Ay ve Tanrıça arasında güçlü bir bağ var ve kadınlar Tanrıça’nın bedenlenmiş halleri ile,  Tanrıça’nın yürüyen kutsal mabetleri oldu. Bir erkek, bir kadının kalbine ve ruhuna girdiğinde, ona dokunduğunda, onu anladığında içindeki “kadını” kabul eder ve Tanrıça’ya ait parçasını ortaya çıkarır. Bir kadın da aynı şekilde bir erkeği anladığında, temas ettiğinde,  içindeki güçlü “erkeği” kabul eder ve Tanrı’ya ait olan parçayı ortaya çıkarmış olur.
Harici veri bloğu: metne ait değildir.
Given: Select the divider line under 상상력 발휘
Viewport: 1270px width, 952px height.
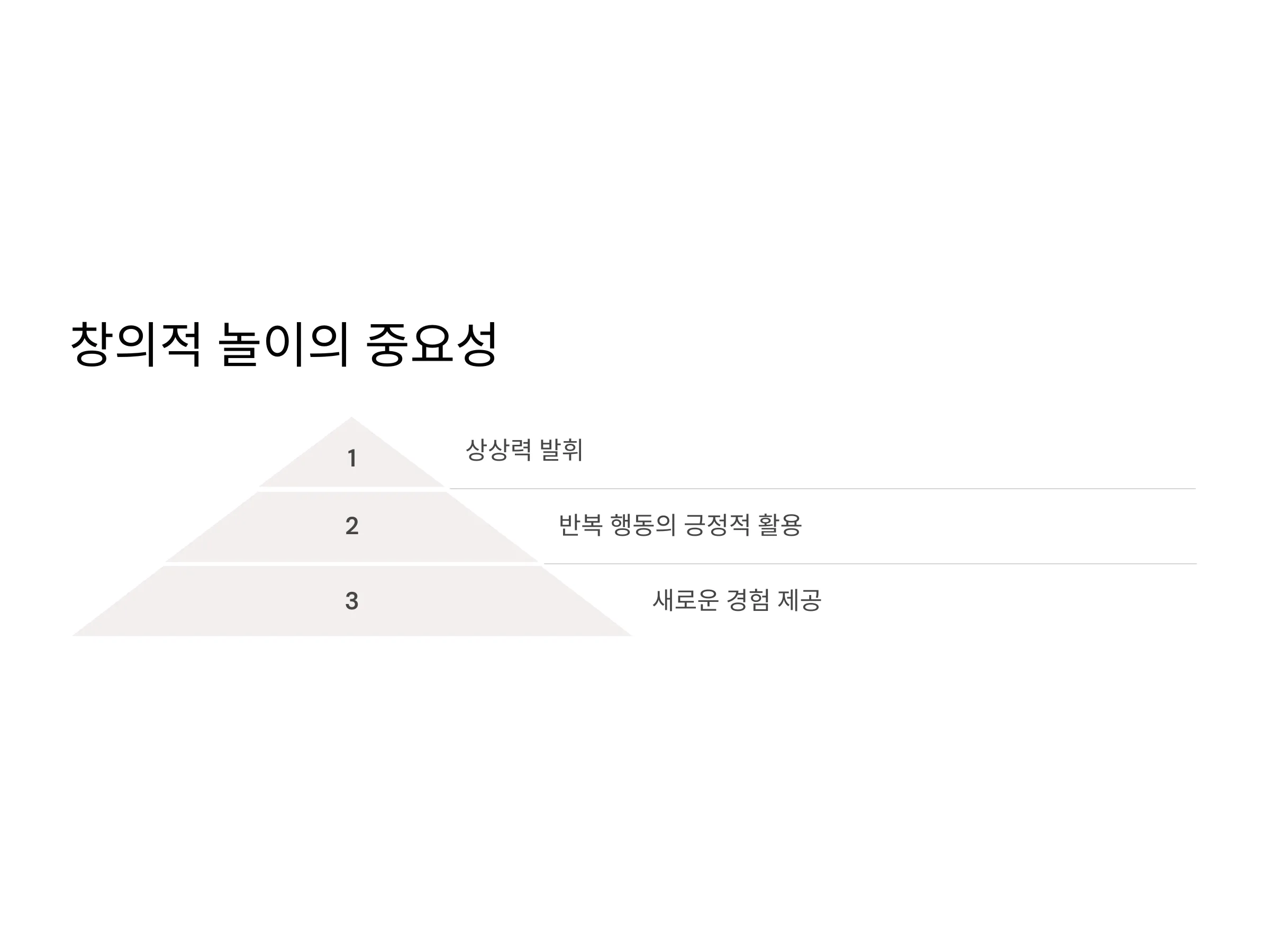Looking at the screenshot, I should point(823,489).
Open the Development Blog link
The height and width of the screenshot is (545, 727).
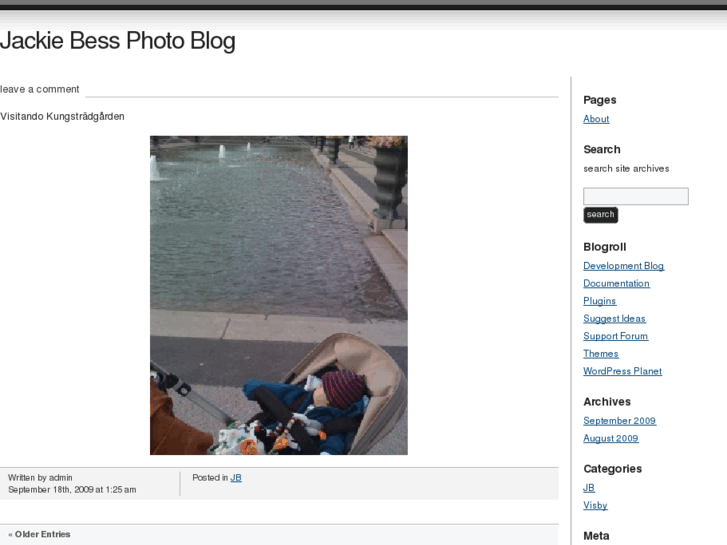623,266
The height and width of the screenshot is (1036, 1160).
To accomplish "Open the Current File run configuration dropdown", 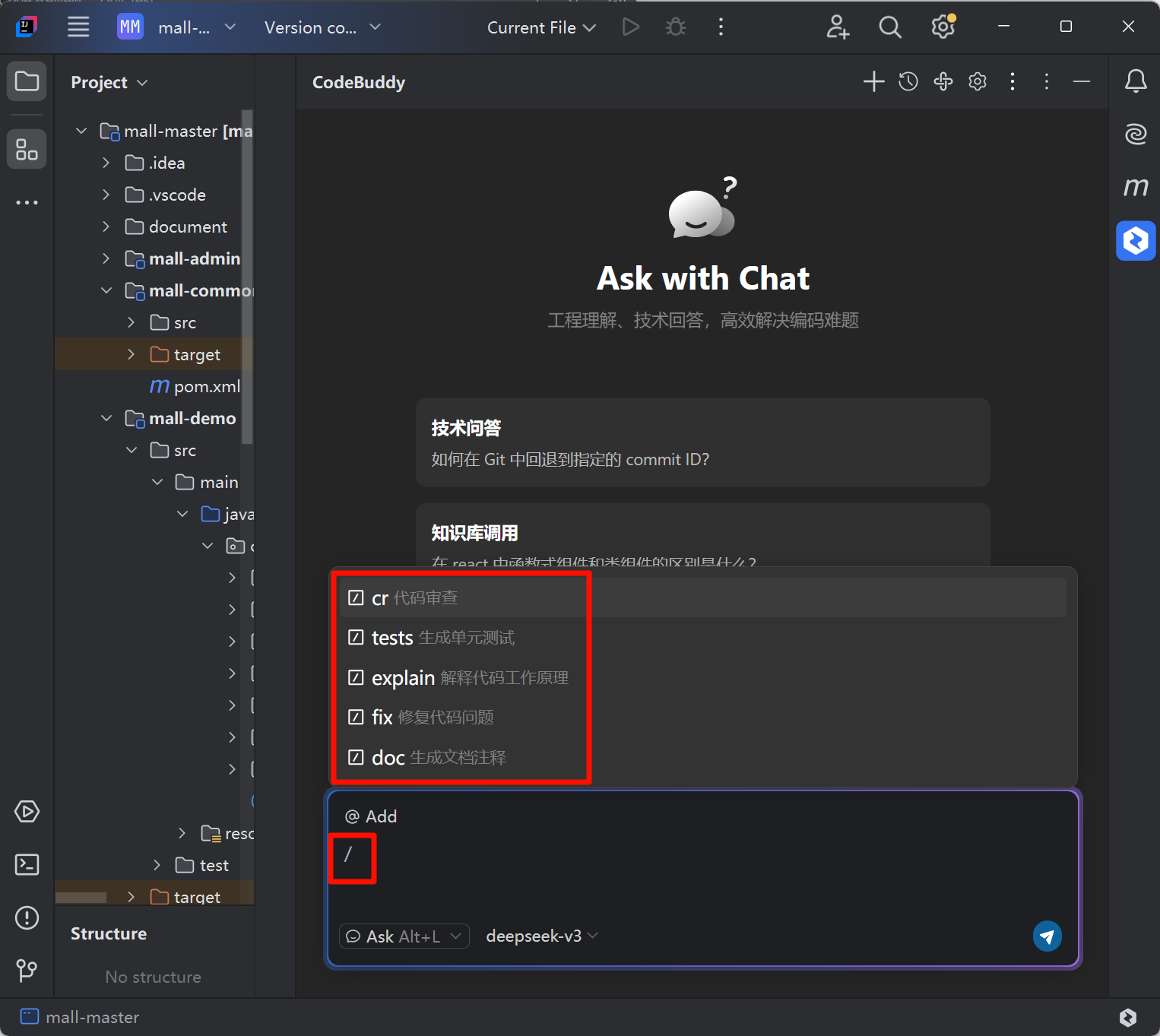I will pos(541,27).
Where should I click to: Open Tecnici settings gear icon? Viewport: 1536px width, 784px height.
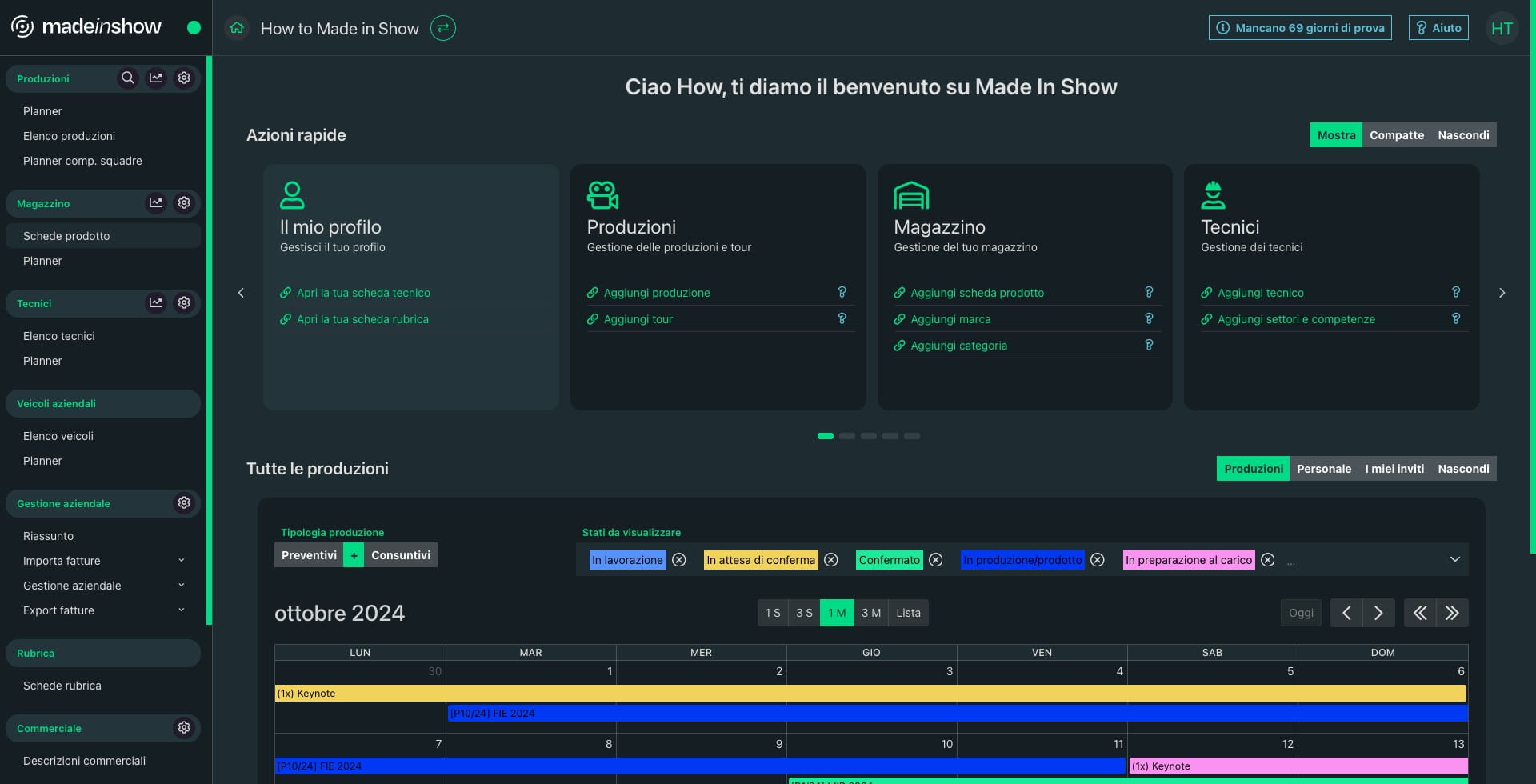184,302
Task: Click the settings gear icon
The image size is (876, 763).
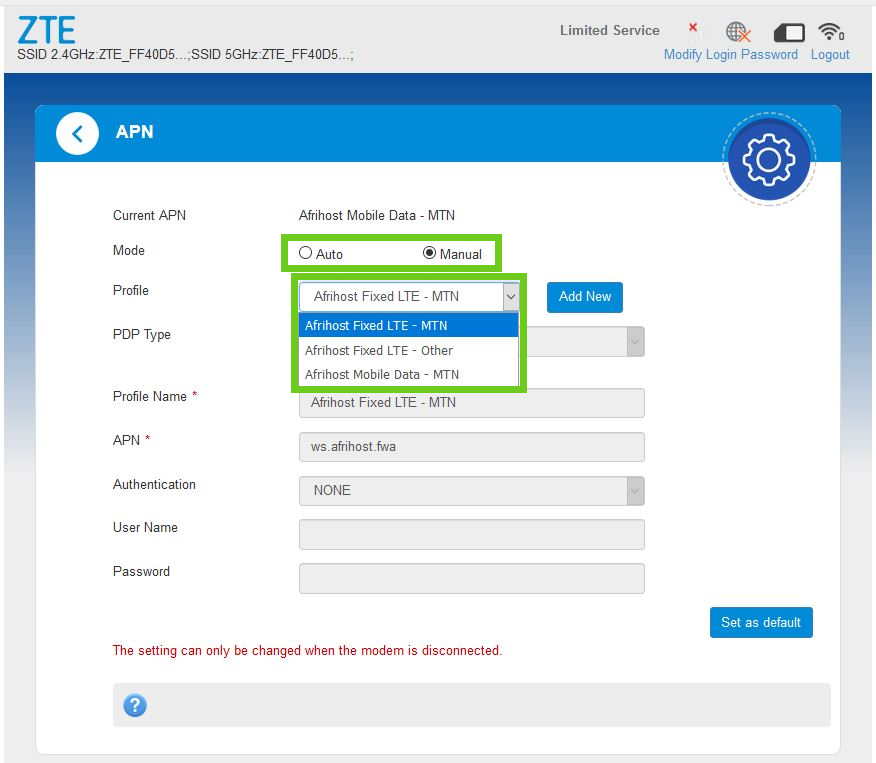Action: (x=768, y=160)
Böylece içimizdeki Tanrı ve Tanrıça uyanmış olur ki, bu da enerjilerin dengelenmesi demektir. Yin ve Yang Enerji, birlikte dengededir artık.

Kadınlar, Tanrıça’nın beden bulmuş halidir, o yüzden kadınların içlerindedir Tanrıça. Kadın’ın,  sezgileri güçlüdür, merhametli, sevecen, anlayışlı, doğanın sırları ile kadim sırlarla dolu, yüce bir gönül, büyük bir yürek vardır. Alıcıdır, absorbe eder, uyum getirir, naiftir, yumuşakbaşlıdır, dönüştürücüdür, değiştirir, şefkatli ve besleyicidir. Özgürlüğü verir, karşılıksız verendir herşeyi. Herşeyi bir arada tutar, hırs, ego, güç, zalime karşı, yumuşaklığı ve şefkati kalkan olarak kullanandır. Doğumun özünü, hayatı verendir. Büyütür, çoğaltır, bereket katar herşeye.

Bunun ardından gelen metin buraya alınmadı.